SELECTED TEXT:
begin

In my previous post I touched on what mindfulness is and isn’t by debunking some myths about mindfulness. Acquiring mindfulness skills doesn’t require a meditation practice, in fact, meditation is only a small subset of mindfulness practices. I would never recommend writers take up a seated meditation practice given the act of writing involves sitting for very long periods of time in isolation. Instead, the Focused Flow approach involves developing ‘mindfulness on the move’ and applying these mindfulness skills to overcome internal obstacles such as self-doubt, procrastination, and a harsh inner critic that often tries to edit the work before it’s even been drafted! A combination of these obstacles can even lead to writer’s block as described in the previous article.
To drop into the flow and optimise your productivity, it is essential to let go of the inner critic and maintain your focus on your writing goals. To enter the flow state, your writing goals should be challenging, but not so difficult they induce overwhelm, and not so easy so that writing becomes boring. For each writer, setting the scale of the challenge required will be different, but once you enter the flow state, the act of writing becomes a source of vitality and joy. Sometimes, faced with a blank page and a whole lot of notes or ideas, as soon as we begin typing, the inner critic pays us a visit and starts suggesting edits and changes before we’ve even completed the first sentence. Often, writing coaches refer to this intrusive commentary as the ‘internal editor’. Rather like the ‘I’m not good enough story’ mentioned in the previous article, the ‘internal editor’ can undermine our confidence and prevent us from getting off the starting block if we ‘fuse’ with the thoughts that arise and begin to believe in them. One alternative is applying mindfulness skills to detach from the internal editor and continue writing anyway.
According to the ACT model, we can learn new skills termed ‘cognitive defusion’ techniques which evolve from a mindful awareness that you are NOT your thoughts, you are NOT your feelings, and however overwhelming these internal experiences are, you CAN still choose to behave in ways consistent with your values and goals. It takes time to learn these skills, and it isn’t an easy or comfortable process at first. It involves facing the shadows that haunt your mind and directing a bright light onto them to expose the fears lurking there- including uncomfortable drivers of avoidance common to writers such as harsh self-criticism, severe self-doubt, and the dread of failure or rejection. When my coaching clients start learning these skills, they may make mistakes and give in to reactivity at times, but they do progress.
The path of progress is not straight, or linear, but cyclical. There are ups and downs. This is perfectly normal. Gaining these skills involves uprooting a lot of well-established coping mechanisms that have outlasted their usefulness. They may have had a tight grip on your mind, heart and body for a long time. So, if you decide to give these exercises a try, you must be kind to yourself when you fall back into old patterns, if you do. Once you recognise this has happened, that is an act of mindfulness! You then make amends with yourself, dust yourself down, and carry on. Any instances of reactivity or overwhelm will decrease in intensity over time. These techniques are designed to help you detach from the internal editor that plagues many writers, by helping you to undermine the power of unhelpful thoughts and arresting the development of overwhelming feelings so they no longer control you. In this post I’m going to suggest two simple strategies for defusing from the internal editor that will enhance your ability to drop into your flow state over time.
1. I am having the thought that….

end

COLLECTED MATERIAL:
begin

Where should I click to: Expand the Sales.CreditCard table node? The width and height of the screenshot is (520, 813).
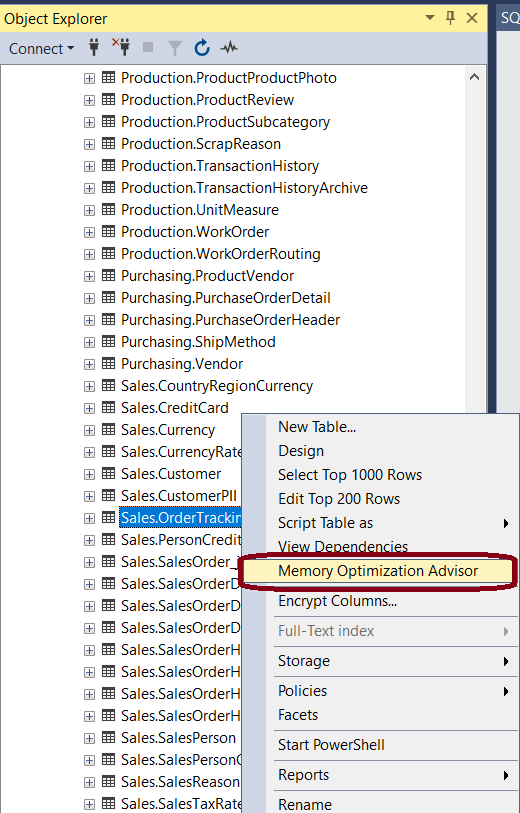(89, 409)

end

WHAT YOU WILL DO:
1) Summarize the text on mindfulness for writers in two sentences.
2) Switch "shadows" to "ghosts" and write out the text on mindfulness for writers from "According to the" to "they do progress.".

RESPONSES IN ORDER:
1) Writers can overcome the "internal editor," which suggests edits before a first draft is finished and blocks entry into the flow state, by using mindfulness on the move rather than a seated meditation practice. Based on the ACT model, these cognitive defusion skills rest on the awareness that you are not your thoughts or feelings, take time to learn, and progress cyclically, so writers should be kind to themselves when they fall back into old patterns.

2)
According to the ACT model, we can learn new skills termed ‘cognitive defusion’ techniques which evolve from a mindful awareness that you are NOT your thoughts, you are NOT your feelings, and however overwhelming these internal experiences are, you CAN still choose to behave in ways consistent with your values and goals. It takes time to learn these skills, and it isn’t an easy or comfortable process at first. It involves facing the ghosts that haunt your mind and directing a bright light onto them to expose the fears lurking there- including uncomfortable drivers of avoidance common to writers such as harsh self-criticism, severe self-doubt, and the dread of failure or rejection. When my coaching clients start learning these skills, they may make mistakes and give in to reactivity at times, but they do progress.